Artigo da Semana: ‘Cinco anos da Lei Maria da Penha’

Cinco anos da Lei Maria da Penha*

Mônica Sifuentes**

A lei, sozinha, não resolve tudo. Se resolvesse, bastaria ao Congresso editar uma nova lei e vários problemas brasileiros estariam resolvidos, inclusive a corrupção. Há séculos se discute se a lei deve ter esse caráter pedagógico, regulando situações e comportamentos futuros dos cidadãos ou se, ao contrário, ela deveria ser editada apenas quando a repetição das condutas nocivas ou não desejadas impusesse a sua aprovação.

De qualquer modo, no nosso sistema estatal de tripartição de poderes, a primeira regra é a de que o Legislativo elabora as leis, cabendo ao Executivo e ao Judiciário, cada um ao seu modo, executá-las. Em outras palavras, existindo a lei, ela deverá ser imediatamente cumprida, sob pena de cair no esquecimento, ou então virar letra morta.

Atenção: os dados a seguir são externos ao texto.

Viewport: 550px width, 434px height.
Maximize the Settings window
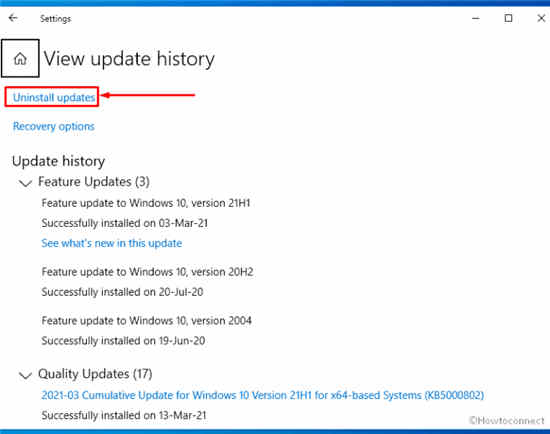tap(508, 18)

No dia 22 de setembro deste ano, a Lei Maria da Penha (Lei nº11.340/2006), criada para combater a violência doméstica e familiar contra a mulher, completou cinco anos de vigência. Quando entrou em vigor, duvidava-se de que ela pudesse surtir algum resultado, reprimindo ou mesmo punindo prática que não era vista assim com tão maus olhos, numa sociedade ainda de fortes raízes patriarcais. Afinal, mulher que saía de casa para acusar o seu companheiro era tida como ingrata e atrevida. Deveria, quando muito — e se pudesse —, procurar um psicólogo para resolver os seus problemas.

Dizia-se até mesmo que a nova lei iria estimular as mulheres a denunciarem os seus maridos, levando o conflito doméstico para a polícia ou o tribunal, quando é sabido que roupa suja se lava em casa e em briga de marido e mulher ninguém deve meter a colher. Certa delegada de polícia diz ter se cansado de ouvir: “Doutora, eu não matei, não roubei, a senhora vai me prender só porque eu bati na minha mulher?”.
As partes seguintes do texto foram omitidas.